Ribuan Imigran Asal Timur Tengah di Puncak Belum Divaksin - inilah.com
istimewa

Sedikitnya 1.400 orang para pencari suaka atau imigran asal Timur Tengah yang menetap di kawasan Puncak, Bogor, Jawa Barat hingga saat ini masih belum bisa mendapatkan vaksinasi Covid-19.

Ini disebabkan karena para imigran itu tidak memiliki Nomor Identitas Kependudukan (NIK) sebagai syarat untuk mendapatkan vaksinasi Covid-19. Para imigran itu umumnya berasal dari Afganistan, Irak, Iran, dan Sudan.

Wakil Ketua Satgas Covid-19 Kecamatan Cisarua, Supriyanto membenarkan adanya ribuan imigran yang belum mendapatkan vaksinasi Covid-19. Karena itu dirinya berharap para imigran itu segera mendapatkan vaksin.

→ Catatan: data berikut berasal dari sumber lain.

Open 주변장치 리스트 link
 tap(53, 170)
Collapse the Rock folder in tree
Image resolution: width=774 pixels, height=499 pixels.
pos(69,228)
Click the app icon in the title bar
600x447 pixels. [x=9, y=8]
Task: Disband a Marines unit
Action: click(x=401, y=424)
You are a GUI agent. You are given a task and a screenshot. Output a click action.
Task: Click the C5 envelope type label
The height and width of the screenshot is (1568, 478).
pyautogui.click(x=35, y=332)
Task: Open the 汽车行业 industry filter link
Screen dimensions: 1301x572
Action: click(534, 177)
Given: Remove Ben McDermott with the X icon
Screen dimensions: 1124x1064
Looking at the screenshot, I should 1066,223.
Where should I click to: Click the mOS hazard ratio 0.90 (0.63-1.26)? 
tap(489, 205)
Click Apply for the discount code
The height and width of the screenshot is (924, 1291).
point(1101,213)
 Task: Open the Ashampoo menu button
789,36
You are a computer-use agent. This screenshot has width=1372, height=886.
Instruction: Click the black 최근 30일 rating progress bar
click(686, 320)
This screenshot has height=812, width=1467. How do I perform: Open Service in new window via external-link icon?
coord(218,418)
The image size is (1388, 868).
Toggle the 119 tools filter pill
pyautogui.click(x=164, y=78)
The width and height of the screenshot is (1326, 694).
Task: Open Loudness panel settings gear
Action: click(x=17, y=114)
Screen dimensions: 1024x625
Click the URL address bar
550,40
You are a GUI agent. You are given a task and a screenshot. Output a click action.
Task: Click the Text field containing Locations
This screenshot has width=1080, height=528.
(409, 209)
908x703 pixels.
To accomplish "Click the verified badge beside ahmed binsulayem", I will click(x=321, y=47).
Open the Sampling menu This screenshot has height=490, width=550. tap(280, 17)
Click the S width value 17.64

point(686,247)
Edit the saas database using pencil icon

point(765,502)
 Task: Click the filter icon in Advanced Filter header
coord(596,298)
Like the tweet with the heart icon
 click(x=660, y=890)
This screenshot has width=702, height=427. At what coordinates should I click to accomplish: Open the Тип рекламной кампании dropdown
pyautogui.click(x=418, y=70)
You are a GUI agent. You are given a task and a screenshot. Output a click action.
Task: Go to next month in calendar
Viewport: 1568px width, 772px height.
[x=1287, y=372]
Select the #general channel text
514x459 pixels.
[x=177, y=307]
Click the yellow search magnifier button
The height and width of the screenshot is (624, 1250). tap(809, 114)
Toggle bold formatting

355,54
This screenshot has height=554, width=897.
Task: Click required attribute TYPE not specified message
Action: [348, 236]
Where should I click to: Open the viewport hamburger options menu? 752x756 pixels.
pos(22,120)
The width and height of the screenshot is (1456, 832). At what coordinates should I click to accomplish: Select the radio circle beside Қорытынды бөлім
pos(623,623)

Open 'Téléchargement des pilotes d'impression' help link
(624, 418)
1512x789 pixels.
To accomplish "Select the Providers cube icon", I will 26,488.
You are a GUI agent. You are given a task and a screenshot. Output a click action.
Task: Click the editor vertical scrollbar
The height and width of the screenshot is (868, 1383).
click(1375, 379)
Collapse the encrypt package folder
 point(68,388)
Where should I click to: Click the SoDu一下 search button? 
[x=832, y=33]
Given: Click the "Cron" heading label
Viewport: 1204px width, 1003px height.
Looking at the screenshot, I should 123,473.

“Masih terkendala sistem kependudukan,” ujarnya.

Sejatinya kewenangan untuk vaksinasi para imigran dilaksanakan oleh komisariat tinggi urusan pengungsi PBB atau International Organization for Migran. Karena organisasi tersebut memiilki kewenangan untuk bantuan para pengungsi.

Baca juga  DKI Yakin Paling Pertama Selesaikan Vaksinasi

Sementara itu Kepala Puskesmas Cibulan, dr Nurul Amalia menjelaskan pihaknya mendapatkan data dari koordinator imigran untuk pengajuan vaksinasi sebanyak 1.400 orang, namun tetap tidak bisa divaksin.

“Karena untuk entry data setelah vaksinasi harus diinput NIK-nya,” kata Nurul.

Dirinya berharap para imigran itu bisa mendapatkan vaksinasi untuk meminimalisir risiko terjangkitnya Covid-19. Jika para imigran sudah mendapatkan vaksin tentunya akan memberikan kenyamanan juga bagi para warga setempat dari risiko penyebaran Covid-19.